Raleigh lands grant for biodiesel production at wastewater plant

By The City of Raleigh | August 01, 2012

The city of Raleigh has received a $100,000 grant from the Biofuels Center of North Carolina to purchase processing equipment and begin biofuel production at the Neuse River Wastewater Treatment Plant.

In 2010, the City of Raleigh Public Utilities Department staff planted 27 acres of sunflowers on effluent-irrigated lands, which yielded 1,258 gallons of biodiesel. One lesson learned from the pilot project was the unanticipated cost of crushing seed and the lack of local processors. The Neuse River Wastewater Treatment Plant currently uses approximately 25,000 gallons of diesel per year for agricultural equipment operation. The plant’s staff is pursuing the development of an oilseed processing facility on site to displace at least 50 percent of the diesel fuel used annually with biodiesel.

The proposed oilseed processing and biodiesel production system will be set up as an automated 24-hour-a-day operation with two 100-pounds-per-hour screw presses and a filter press. The press will be capable of processing approximately 1.6 tons of seed per day or 32 tons of seed per month. If production capacity is required beyond the capabilities of the facility, the City of Raleigh will partner with a local biodiesel company to process the oil to biodiesel after initial pressing and other production steps are completed.

The project goal is to increase energy crop potential using existing farm equipment, storage and operational capacity by expanding vertically, through equipment purchase and best processes, to manufacture biodiesel fuel for the city’s fleet. The city of Raleigh seeks to partner with North Carolina State University to assess yields and costs under irrigated and nonirrigated acreage as well as biosolid and nonbiosolid-treated acreage. Biofuel production advances will serve as a model for other North Carolina municipalities, and assist in meeting the state of North Carolina’s goal of displacing 10 percent of petroleum fuels with locally grown biofuel.

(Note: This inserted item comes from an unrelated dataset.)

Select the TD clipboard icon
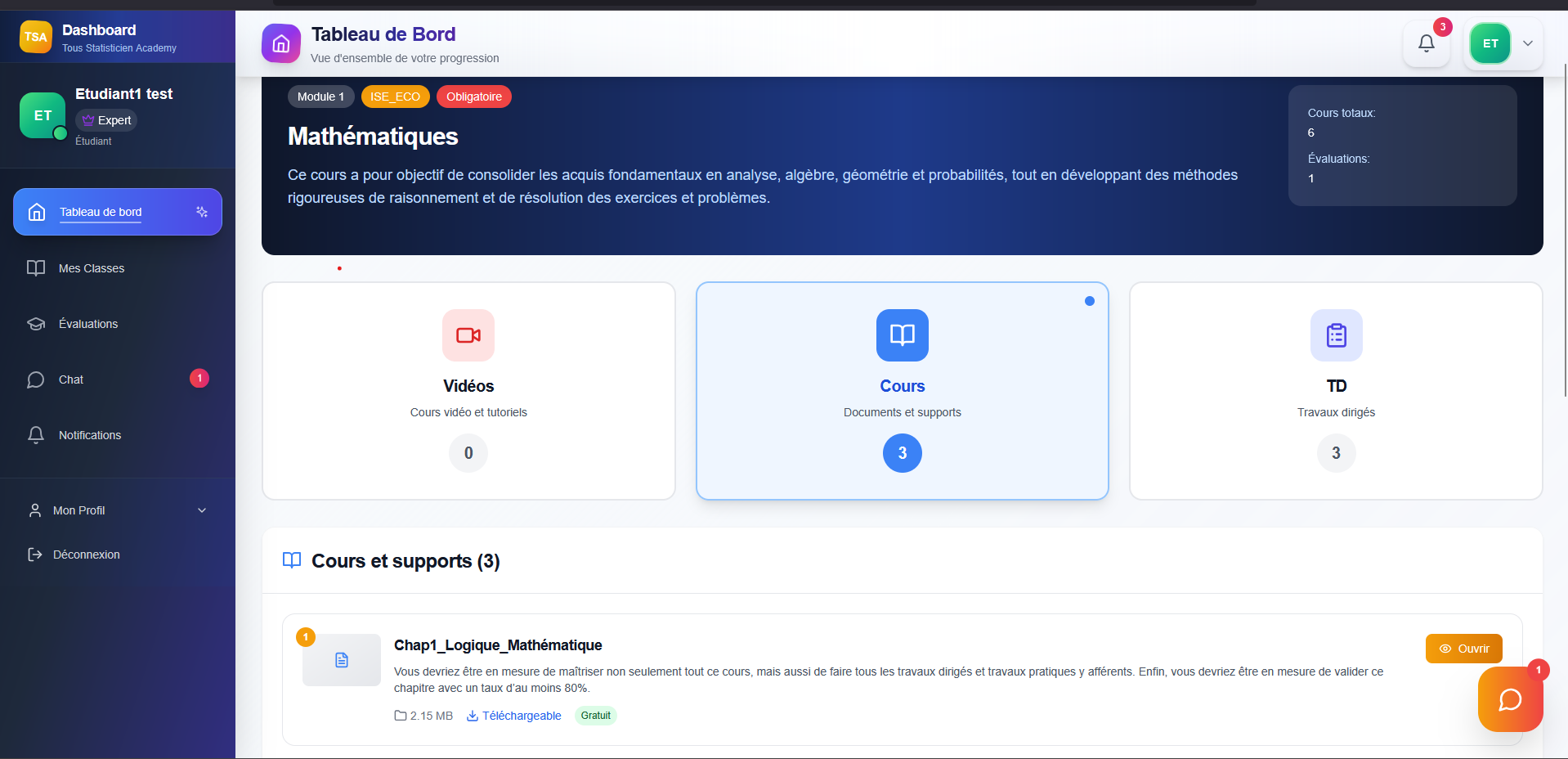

The city of Raleigh will serve as a model training site for other municipal wastewater treatment facilities in the state. Across North Carolina, 203 municipal facilities, with more than 90,000 acres, were permitted by the state of North Carolina Department of Environment and Natural Resources to land apply wastewater or biosolids. Municipal facilities may be able to make a significant contribution to the state’s petroleum fuel displacement while minimizing competition between food and biofuels for prime agriculture land.

Specific goals and objectives include the following:

-Develop a vertical oilseed processing facility for sunflower and canola crops produced onsite, maximizing the city of Raleigh’s existing agricultural equipment and storage facilities and existing labor resources, especially during the typically slower winter months when processing would occur. This vertical solution includes the grant-funded purchase of an oil press, filter press, oil storage units, biodiesel reactor and automation system. Based on the city of Raleigh’s pilot project in 2010, it would be more cost-effective to process/vertically integrate onsite, maximizing fuel yields while minimizing resources lost to transportation and processing costs.

-Evaluate crop yields for canola in the winter and sunflowers in the summer to assess biofuels yields and costs of different crops. The city, in close partnership with North Carolina State University, is well-poised to assess data under effluent-irrigated and noneffluent-irrigated acreage as well as biosolid- and nonbiosolid-treated acreage. Cost offsets to fuel usage and by-product generation from the biofuel process—such as the generation of glycerin (currently purchased by wastewater facilities)—will be assessed as part of integrating biofuel production into municipal operations.

-Serve as a model for other North Carolina municipalities and contribute to the Biofuels Center of North Carolina’s mission by reporting costs, benefits and equipment and methods used to help reach the 10 percent conversion goal.

-Create training opportunities and disseminate electronic information, directly involving other municipalities for field-trip outreach and process viewing, comparing city of Raleigh’s results with other currently active North Carolina State University research on woody biomass resources.

The goal of the Biofuels Center of North Carolina is to develop a statewide biofuels industry sector to reduce the state's dependence on imported petroleum. The Biofuels Center of North Carolina is the nation's only agency working comprehensively for all aspects of biofuels development. It is a private nonprofit corporation charged with developing a large-scale, statewide biofuels industry sector to provide alternatives to imported petroleum fuels. The center assists all parties involved statewide in the science, growing, production, and logistics of biofuels, and also addresses the educational, public information, and policy issues of this growing new sector.